Grids of purple and yellow under purple, yellow, white or black stripes in different shades and widths fill computer screens in Tennessee Tech University’s Foundation Hall. There are nearly a dozen plaids and students, faculty, staff and alumni will be asked in coming weeks to select a favorite.
All semester, students in TTU’s human ecology program have been playing with shades of purple and gold, layers and line widths. The winning pattern will be launched in the fall, featured on a variety of projects as the official university tartan plaid.
To vote on the tartan designs, click here:
“Not many people can say they’ve designed a product that they can wear and use,” said Jaylen Moore, a senior merchandising and design student from Cookeville. “I think the fact that it was designed by a student, that will appeal to a lot of people because it’s more special. It was designed by a TTU class.”
The 10 students in the class have each made dozens of designs using a computer program that allows them to layer and manipulate the plaids in myriad ways. Each student selected one design to submit to the vote, which will be held May 5-16. For the students, most of whom will graduate in May, designing on a computer was a new experience.
“It’s always been lots of hands-on work in our program, so it’s really cool having this program to work with. We’ve always focused on feeling the fabric, looking at the thread count and the dye work,” said Susannah Warren, senior fashion merchandising student from Ootelwah. “It’s been different working on the computer and trying to visualize what it will actually look like.”
While designing their tartans, the students have also developed marketing plans, special hangtags for the products and the products themselves. When the line launches in the fall, the university bookstore will have items for a variety of ages and incomes.
They envision sweatpants and sweatshirts with the university name or logo in tartan, folders and lanyards for students.

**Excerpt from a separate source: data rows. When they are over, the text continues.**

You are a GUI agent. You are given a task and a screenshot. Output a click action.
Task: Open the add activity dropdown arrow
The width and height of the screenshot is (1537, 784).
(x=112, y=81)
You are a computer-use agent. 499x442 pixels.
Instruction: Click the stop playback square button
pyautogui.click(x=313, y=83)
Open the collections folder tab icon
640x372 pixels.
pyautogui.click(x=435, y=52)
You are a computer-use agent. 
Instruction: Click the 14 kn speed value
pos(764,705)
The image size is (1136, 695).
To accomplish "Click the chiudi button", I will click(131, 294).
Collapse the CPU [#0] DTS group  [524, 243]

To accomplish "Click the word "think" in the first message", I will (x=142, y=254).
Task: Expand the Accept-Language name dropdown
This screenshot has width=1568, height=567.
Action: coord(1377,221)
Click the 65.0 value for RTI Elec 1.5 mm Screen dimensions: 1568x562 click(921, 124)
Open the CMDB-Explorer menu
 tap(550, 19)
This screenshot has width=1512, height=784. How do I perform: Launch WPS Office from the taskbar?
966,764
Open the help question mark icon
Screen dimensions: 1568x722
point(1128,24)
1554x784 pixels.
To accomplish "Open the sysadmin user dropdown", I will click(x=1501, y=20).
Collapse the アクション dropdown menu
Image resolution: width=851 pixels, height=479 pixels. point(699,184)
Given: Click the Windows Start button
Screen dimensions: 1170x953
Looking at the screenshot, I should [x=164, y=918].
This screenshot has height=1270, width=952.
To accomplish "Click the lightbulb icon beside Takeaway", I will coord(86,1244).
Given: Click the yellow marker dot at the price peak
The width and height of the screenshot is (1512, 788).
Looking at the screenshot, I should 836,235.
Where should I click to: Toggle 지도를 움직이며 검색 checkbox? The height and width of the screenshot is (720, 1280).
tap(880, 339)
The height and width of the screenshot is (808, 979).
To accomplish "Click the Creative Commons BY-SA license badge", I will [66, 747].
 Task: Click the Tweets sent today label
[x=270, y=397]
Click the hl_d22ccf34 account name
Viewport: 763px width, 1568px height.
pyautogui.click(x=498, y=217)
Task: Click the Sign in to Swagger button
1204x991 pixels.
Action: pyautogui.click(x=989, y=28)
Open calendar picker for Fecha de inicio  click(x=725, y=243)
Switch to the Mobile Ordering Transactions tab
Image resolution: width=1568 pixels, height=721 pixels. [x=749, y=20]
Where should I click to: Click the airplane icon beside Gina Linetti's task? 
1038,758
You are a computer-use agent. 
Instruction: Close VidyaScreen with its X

For others, they hope to see rain apparel, fleece jackets, ties and bowties, blankets and high-end scarves.
The plaid has been produced with guidance from Michael Cannon from Collegiate Tartan Apparel, and it will be registered with the Scottish Register of Tartans, a Scottish organization that preserves and promotes information about historic and contemporary tartans from around with world.
Lizabeth Self-Mullins, professor and interim dean of the College of Agriculture and Human Ecology, worked for months to design a class to develop a student-designed tartan plaid at TTU. As the university’s centennial approaches in March, 2015, the timing, she said, is perfect.
“This is another way for us to celebrate our university and to create a new tradition,” Mullins said. “This also gives current students a chance to leave their mark and impact Tech’s future in a way that also benefits their future careers.”